Dokter gizi klinik alumni Universitas Padjadjaran (Unpad) itu menambahkan, saat ini Indonesia, bahkan dunia, dihadapkan pada masalah tingginya angka diabetes yang terus bertambah dari tahun ke tahun.

"Obesitas dan obesitas sentral merupakan salah satu masalah kesehatan global, diperkirakan 1,9 miliar orang akan menderita obesitas pada 2035. Maka dari itu, sangatlah penting untuk tidak meremehkan kompleksitas ilmiah dari penyakit ini," sambung Dr. Gaga.

Di acara yang sama, turut hadir juga Ketua Tim Kerja Penyakit Diabetes Melitus dan Gangguan Metabolik Kemenkes, dr. Esti Widiastuti, MScPH yang memaparkan data Riset Kesehatan Dasar 2007, 2013, dan 2018 yang menunjukkan kenaikan kasus obesitas pada usia di atas 18 tahun, yaitu 1 dari 3 orang dewasa mengalami obesitas.

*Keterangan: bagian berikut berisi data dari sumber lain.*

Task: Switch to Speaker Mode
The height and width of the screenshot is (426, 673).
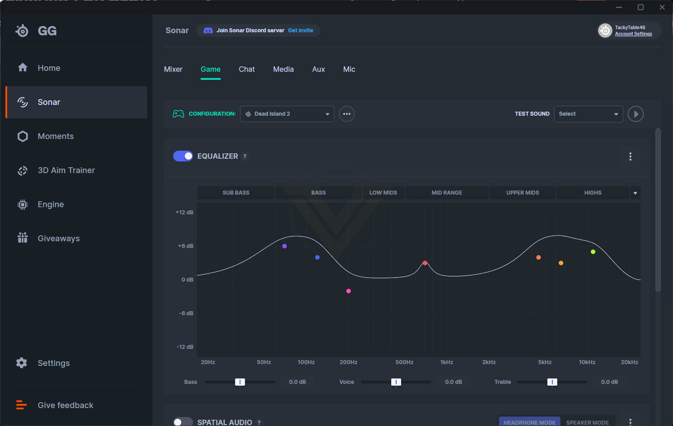Action: pyautogui.click(x=587, y=422)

Baca Juga: Harapan Pedagang Nasi Terlibat dalam Program Makan Siang Gratis: Bisa Serap Tenaga Kerja

"35,4 persen atau setara 68 juta orang dewasa di Indonesia dalam kondisi obesitas. Sedangkan obesitas pada anak dialami 20 persen alias 1 dari 5 anak Indonesia usia 5 hingga 12 tahun dalam kondisi berat badan berlebih (overweight) atau obesitas," papar dr. Esti.

Obesitas adalah kondisi yang menggambarkan seseorang memiliki badan berlebih, kegemukan, dan mengandung banyak lemak pada tubuhnya.

Hal yang sama juga diutarakan Clinical, Medical, and Regulatory Novo Nordisk Indonesia, dr. Riyanny Meisha Tarliman yang menjelaskan kunci mengatasi obesitas bukan sekadar mengubah gaya hidup, tapi juga memerlukan lingkungan yang mendukung pola hidup sehat, termasuk gencar pemberian edukasi dan advokasi kepada masyarakat.

"Sejalan dengan kementerian, Novo Nordisk Indonesia berkomitmen untuk mendorong perubahan dalam penanganan obesitas dengan berfokus pada edukasi, advokasi dan riset, serta bekerja sama dengan berbagai pihak terkait. Dari tahun ke tahun, Novo Nordisk Indonesia senantiasa terlibat aktif dalam meningkatkan kesadaran masyarakat dan memberikan edukasi terkait obesitas melalui berbagai inisiatif," timpal dr. Riyanny.